Consonante com o que preceitua a jurisprudência, temos o ensinamento do já citado professor Marco Aurélio Greco, ao ensinar que “caminha no sentido da criação de novos tipos de incidência tributária, não mais atrelados apenas aos elementos físicos, mas a outros fatores de produção, elementos da prestação de serviços e da produção de bens, que não são captáveis fisicamente”21.

Esse posicionamento é visto com louvor no STF. No julgamento da Ação Direta de Inconstitucionalidade n. 1.945 o Ministro Gilmar Mendes entendeu que “a mudança na realidade afeta a interpretação do texto constitucional de alguma forma, ou vai afetar ou poderá afetar”. O que demonstra a adoção da interpretação dinâmica da Constituição pelo STF22.

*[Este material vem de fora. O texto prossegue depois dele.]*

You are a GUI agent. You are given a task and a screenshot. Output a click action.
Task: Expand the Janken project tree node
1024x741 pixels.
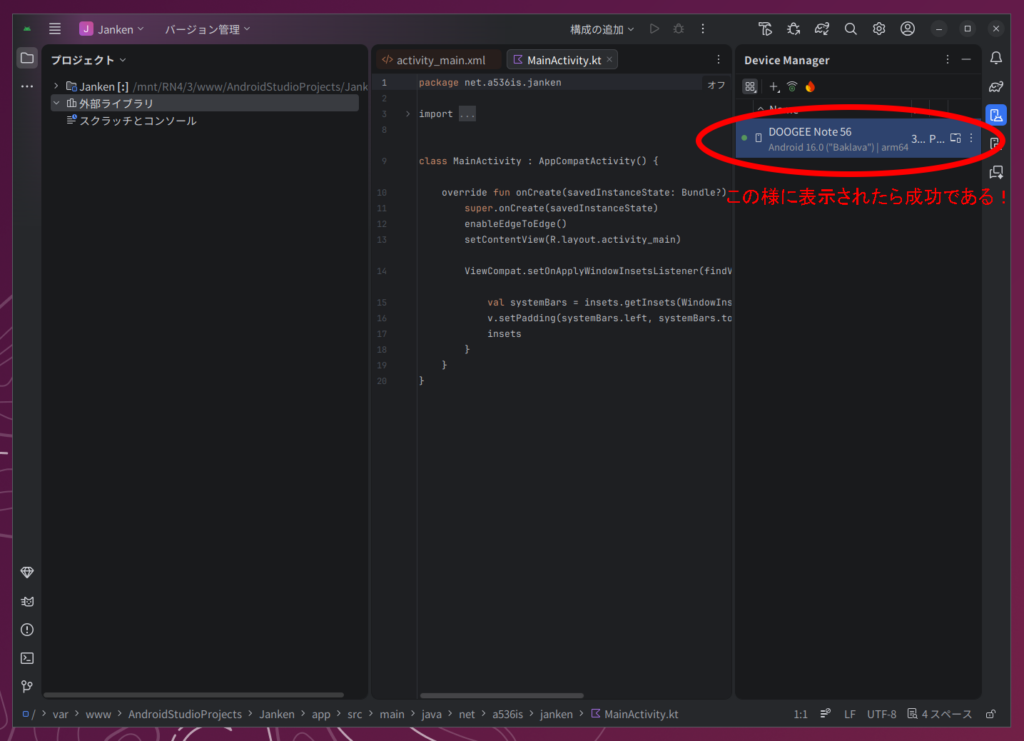(x=57, y=86)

Data máxima vênia, vale repetir que no download há mera licença de uso do software, o que faz com que a interpretação dada por Marco Aurélio Greco, bem como a citada na jurisprudência acima, seja demasiada extensiva, fugindo dos limites constitucionais. Parecendo correto que definições anteriores à Constituição ao serem inseridas na Carta Magna tornam-se imutáveis (conceitos)23.

Cabe trazer o ensinamento do professor Luciano Amaro, que disciplina que “o exercício do poder de tributar supõe o respeito às fronteiras do campo material de incidência definido pela constituição [...]”24.

Vale destacar a advertência feita pelo presidente da Corte, Ministro Lewandowski, no julgamento da mesma ADI: “Em sede doutrinária, Ives Gandra Martins sustenta a impossibilidade de incidência do ICMS nas operações de licenciamento e sublicenciamento de programas de software em razão do nítido exercício de direito autoral que sustentam”.

Os ministros Lewandowski, Marco Aurélio e Celso Mello entenderam que é indevida a incidência de ICMS sobre o download de software.

No Recurso Especial n. 39.797/SP25, de relatoria do Ministro Garcia Vieira, foram levantados pontos sinérgicos com as premissas aqui estabelecidas. O ministro, corretamente, entendeu “que o software não é objeto de venda, uma vez que pertence ao seu criador”. Ainda estabeleceu três premissas, sendo elas:

“O programa de computador não se confunde com seu suporte físico; o programa de computador não é uma coisa material corpórea que assim pudesse ser considerada como mercadoria, para fins de incidência do ICMS; o programa de computador não é ‘vendido’, já que a sua exploração econômica no país é objeto de contratos de licença ou de concessão.”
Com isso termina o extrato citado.